## Problem description
Transcribe exactly, please, the lines from the one containing "Open the year dropdown showing 2020" through the end of the records below, and leave out the pictures.

━━━━━ Data shown

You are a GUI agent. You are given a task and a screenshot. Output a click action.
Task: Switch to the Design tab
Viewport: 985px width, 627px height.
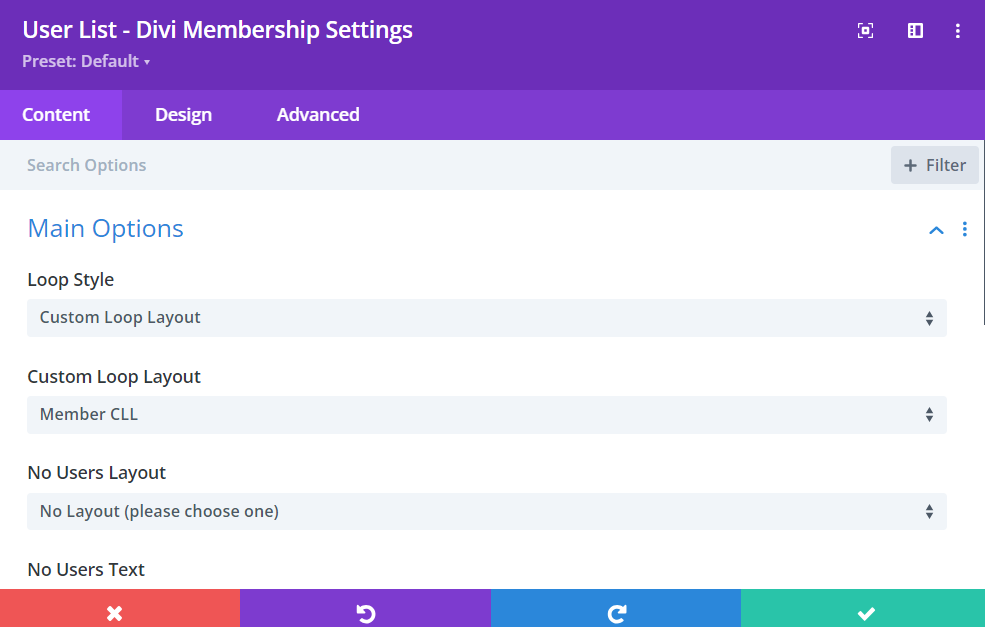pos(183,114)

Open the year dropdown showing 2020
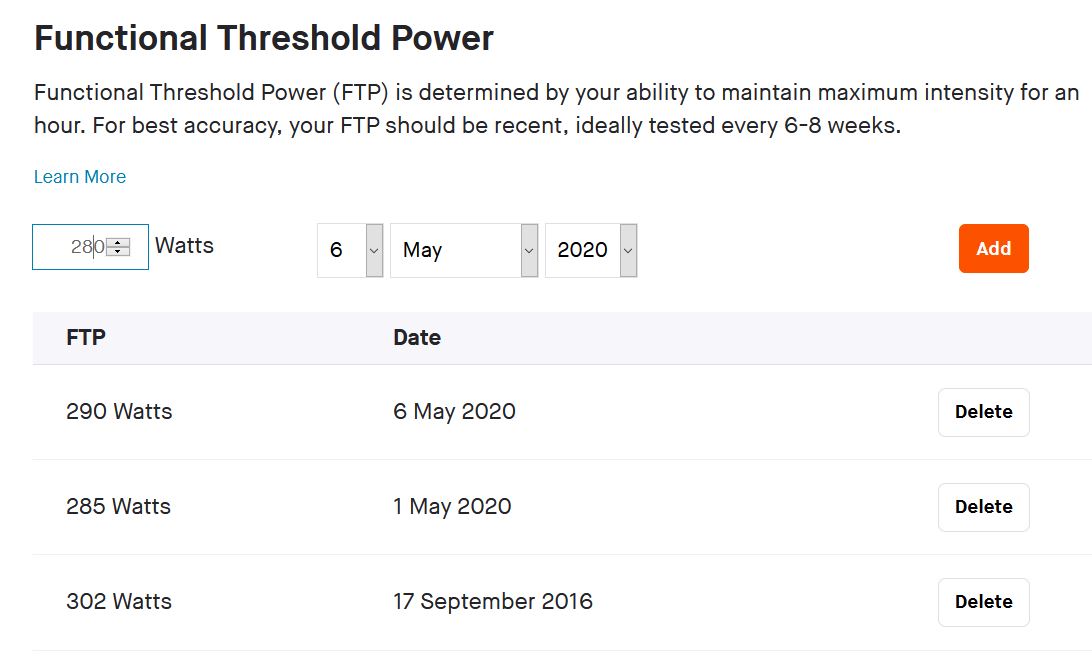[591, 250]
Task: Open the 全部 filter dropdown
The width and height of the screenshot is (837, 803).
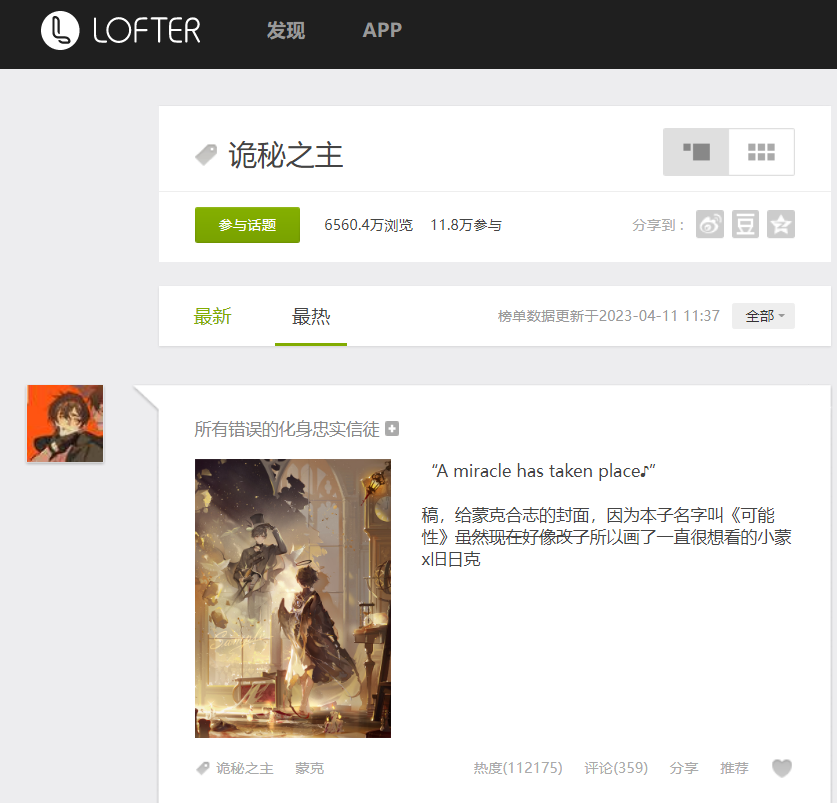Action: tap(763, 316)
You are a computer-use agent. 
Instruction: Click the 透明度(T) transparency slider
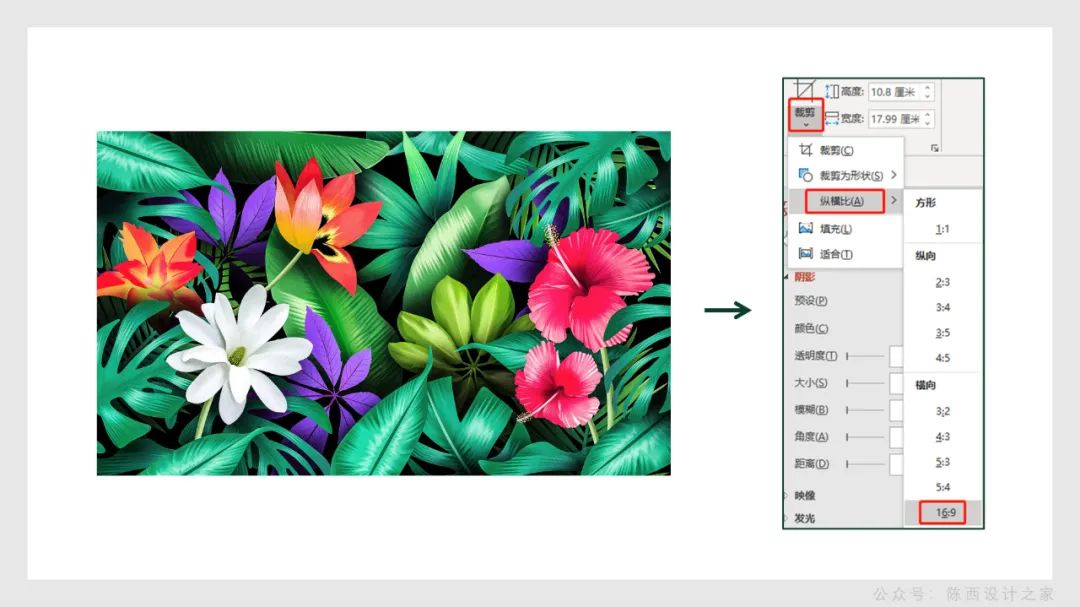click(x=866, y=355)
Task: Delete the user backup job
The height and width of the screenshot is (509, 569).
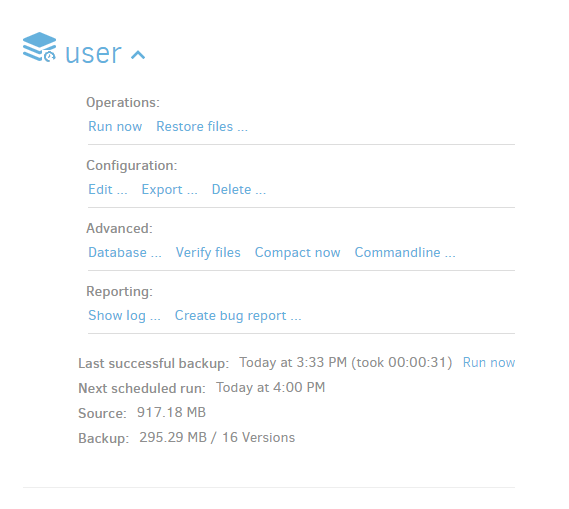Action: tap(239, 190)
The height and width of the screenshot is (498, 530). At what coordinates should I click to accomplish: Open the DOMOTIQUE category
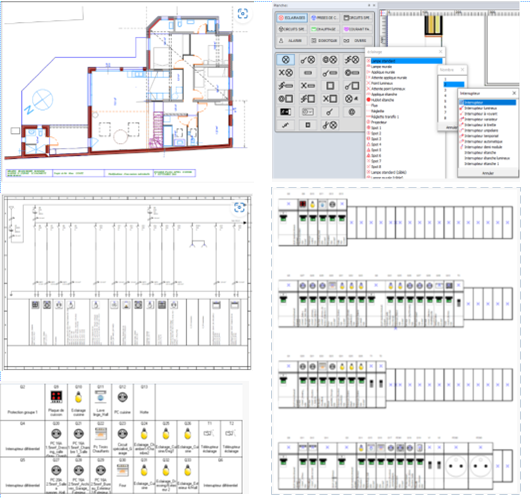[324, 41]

━━━━━━━━━━

## Exercise result
Open the year dropdown showing 2020
[591, 250]
Task: Open the 全部 filter dropdown
The width and height of the screenshot is (837, 803).
Action: tap(763, 316)
You are a computer-use agent. 
Instruction: Click the 透明度(T) transparency slider
click(x=866, y=355)
Task: Delete the user backup job
The height and width of the screenshot is (509, 569).
Action: tap(239, 190)
The height and width of the screenshot is (498, 530). At what coordinates should I click to accomplish: Open the DOMOTIQUE category
[324, 41]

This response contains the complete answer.